Dive Brief:
- A group of African-American employees will get another chance at their Title VII claims after the 7th U.S. Circuit Court of Appeals reinstated their hostile work environment claim (Johnson et al. v. Advocate Health and Hospitals Corp. d/b/a Advocate Christ Medical Center, No. 16-3848 (7th Cir., June 8, 2018)).
- In court documents, the five environmental service technicians claimed that, shortly after Advocate Health and Hospitals Corp. contracted with Aramark Healthcare Support Services, three supervisors engaged in discrimination against the plaintiffs. The workers said they were subject to bias pay, promotions, firings and work assignments. The employees also said the supervisors, among other things, used racial slurs, attempted to mock them using what they perceived to be stereotypical African-American slang and, when one asked about a supervisor position, told her "honey, you’re the wrong color."
- The district court granted summary judgment to the medical center and while the appeals court upheld that order with respect to some of the discrimination claims, it reversed on the hostile work environment claim. “A reasonable jury could find that these words, among them one of the most racially derogatory words in the English language, that the plaintiffs heard were unwelcome, and therefore there is an issue of material fact regarding subjective hostility,” the appeals court said, remanding the case.
Dive Insight:
As employers work to prevent employment law violations, front-line manager training must be a priority, experts say.

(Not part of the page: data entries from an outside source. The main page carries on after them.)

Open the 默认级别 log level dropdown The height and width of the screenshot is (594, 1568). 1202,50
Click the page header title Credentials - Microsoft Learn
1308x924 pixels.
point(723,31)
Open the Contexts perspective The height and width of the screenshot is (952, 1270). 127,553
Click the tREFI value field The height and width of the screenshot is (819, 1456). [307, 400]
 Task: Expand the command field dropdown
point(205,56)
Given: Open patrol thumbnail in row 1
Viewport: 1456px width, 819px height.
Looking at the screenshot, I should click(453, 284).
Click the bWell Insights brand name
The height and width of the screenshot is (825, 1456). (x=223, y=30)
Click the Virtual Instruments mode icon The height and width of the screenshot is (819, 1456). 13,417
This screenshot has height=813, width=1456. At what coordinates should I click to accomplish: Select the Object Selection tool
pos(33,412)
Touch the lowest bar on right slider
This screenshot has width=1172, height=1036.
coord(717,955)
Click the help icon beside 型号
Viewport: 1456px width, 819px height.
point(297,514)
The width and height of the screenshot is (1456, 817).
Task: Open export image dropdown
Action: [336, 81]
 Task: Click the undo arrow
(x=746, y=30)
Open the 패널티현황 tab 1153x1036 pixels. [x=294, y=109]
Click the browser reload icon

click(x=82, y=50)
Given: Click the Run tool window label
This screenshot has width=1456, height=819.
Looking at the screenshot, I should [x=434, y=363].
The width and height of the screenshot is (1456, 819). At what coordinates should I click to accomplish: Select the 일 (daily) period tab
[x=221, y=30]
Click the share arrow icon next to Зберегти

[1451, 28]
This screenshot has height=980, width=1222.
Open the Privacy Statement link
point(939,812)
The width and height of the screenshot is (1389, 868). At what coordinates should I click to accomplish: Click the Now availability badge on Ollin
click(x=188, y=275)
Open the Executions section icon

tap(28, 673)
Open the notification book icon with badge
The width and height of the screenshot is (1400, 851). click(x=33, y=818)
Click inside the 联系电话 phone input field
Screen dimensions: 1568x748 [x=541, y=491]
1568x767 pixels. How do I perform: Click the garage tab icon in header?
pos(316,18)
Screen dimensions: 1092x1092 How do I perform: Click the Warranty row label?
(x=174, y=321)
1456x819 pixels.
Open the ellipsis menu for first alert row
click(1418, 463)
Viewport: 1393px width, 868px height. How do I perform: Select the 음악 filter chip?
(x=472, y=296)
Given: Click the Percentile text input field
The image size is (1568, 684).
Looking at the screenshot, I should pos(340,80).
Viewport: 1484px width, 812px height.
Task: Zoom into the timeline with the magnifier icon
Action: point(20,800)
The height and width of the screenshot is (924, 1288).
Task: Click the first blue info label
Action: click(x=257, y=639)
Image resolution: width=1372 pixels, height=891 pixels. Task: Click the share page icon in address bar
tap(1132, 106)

Businesses also may need to carefully consider the implications of their contracting arrangements. Joint employment has emerged as a major issue in franchising, contracting, temporary staffing and other arrangements in which companies use workers they do not directly employ. Courts remain split on how best to define "joint employment," and the tests vary for different laws as well.
The U.S. Supreme Court declined in January to wade into the debate under the Fair Labor Standards Act, allowing a circuit split on vertical joint employer tests. Likewise, the National Labor Relations Board is working to undo an Obama-era standard setting out requirements for the National Labor Relations Act. Some business groups have turned to Congress for relief. The Save Local Business Act, which still sits at the Senate, aims to codify the "direct control" joint employer standard for both of those laws.
In this case, the appeals court noted that employer liability is “a bit muddy.” The defendant is Advocate; but, the alleged discrimination came from Aramark’s supervisors, the court observed. The 7th Circuit, which covers Illinois, Indiana and Wisconsin, uses a five-factor test to determine employer liability, the most important of which is the ability to supervise and control employees. The ability to hire and fire is the most significant element of supervision and control, the court said. Although Aramark approved overtime and vacation and created and changed schedules, Advocate maintained control over disciplinary, hiring and firing matters. The district court didn't bother addressing the question because it dismissed all claims, but the appeals court said "we think it worth a full airing by the district court as to the relationship between Advocate, Aramark and the plaintiffs."